Here is our setup code in our tests configuring the mode:

  # test/test_helper.exs
  ExUnit.start(capture_log: true)
  Ecto.Adapters.SQL.Sandbox.mode(Op.Repo, :manual)

  # test/support/data_case.ex
  setup tags do
    :ok = Ecto.Adapters.SQL.Sandbox.checkout(Op.Repo)

    unless tags[:async] do
      Ecto.Adapters.SQL.Sandbox.mode(Op.Repo, {:shared, self()})

We have a code smell in a test we recently integrated that passes after almost exactly 20 seconds each time, so we suspect we may have side-effects from another test impacting this one. We’re investigating that part of it.

I believe we are using the above configuration is the same you get with a new phoenix app and that is we created this app from, and I had a quick glance in a new phoenix app to confirm as well.

Another question, why the query timeout set to around 50ms? Is that… low?

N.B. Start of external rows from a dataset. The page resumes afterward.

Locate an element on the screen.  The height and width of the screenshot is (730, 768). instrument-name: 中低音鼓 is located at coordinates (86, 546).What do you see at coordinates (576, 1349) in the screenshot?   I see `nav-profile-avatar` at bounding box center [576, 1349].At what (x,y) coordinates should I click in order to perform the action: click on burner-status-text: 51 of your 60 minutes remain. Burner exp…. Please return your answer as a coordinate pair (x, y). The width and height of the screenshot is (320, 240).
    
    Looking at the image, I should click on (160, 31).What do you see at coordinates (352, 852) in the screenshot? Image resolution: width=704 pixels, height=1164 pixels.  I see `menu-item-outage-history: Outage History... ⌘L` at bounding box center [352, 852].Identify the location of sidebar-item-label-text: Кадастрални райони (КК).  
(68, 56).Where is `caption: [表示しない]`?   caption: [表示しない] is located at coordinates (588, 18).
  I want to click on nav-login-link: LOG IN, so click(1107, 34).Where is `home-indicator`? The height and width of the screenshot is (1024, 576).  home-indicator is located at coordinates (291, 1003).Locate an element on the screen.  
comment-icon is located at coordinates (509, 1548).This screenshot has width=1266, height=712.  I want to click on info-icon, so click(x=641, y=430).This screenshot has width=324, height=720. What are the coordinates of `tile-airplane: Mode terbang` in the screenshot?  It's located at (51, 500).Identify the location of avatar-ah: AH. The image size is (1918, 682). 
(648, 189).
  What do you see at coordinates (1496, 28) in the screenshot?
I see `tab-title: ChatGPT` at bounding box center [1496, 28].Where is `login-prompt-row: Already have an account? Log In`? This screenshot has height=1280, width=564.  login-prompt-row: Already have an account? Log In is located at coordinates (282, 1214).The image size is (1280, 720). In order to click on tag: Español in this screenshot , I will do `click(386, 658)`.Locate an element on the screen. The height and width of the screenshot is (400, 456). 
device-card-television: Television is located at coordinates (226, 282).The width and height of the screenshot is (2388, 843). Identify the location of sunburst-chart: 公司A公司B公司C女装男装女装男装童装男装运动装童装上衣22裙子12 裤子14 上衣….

If there is a 50ms network interruption due to jitter/queued packets etc. stuff out of the control of the machine running the elixir code… would this error happen?


For those out there that run into this, we increased the time from 50ms to 1000ms and this problem went away.

diff --git config/releases.exs config/releases.exs
index c2bb2657f..217cc973a 100644
--- config/releases.exs
+++ config/releases.exs
@@ -13,10 +13,11 @@ config :op, Op.Repo,
   username: System.fetch_env!("MYSQL_USER"),
   password: System.fetch_env!("MYSQL_PASSWORD"),
   port: String.to_integer(System.fetch_env!("MYSQL_PORT")),
   pool_size: String.to_integer(System.fetch_env!("MYSQL_POOL_SIZE")),
   timeout: String.to_integer(System.fetch_env!("MYSQL_QUERY_TIMEOUT")),
+  queue_target: 1000,
   charset: "utf8mb4",
   prepare: :unnamed,
   log: :debug

I actually even increased it to 5000 in one of my last commercial Elixir projects. Made the app really lag-proof and very rarely somebody actually had to wait for more than 1000-2000 ms.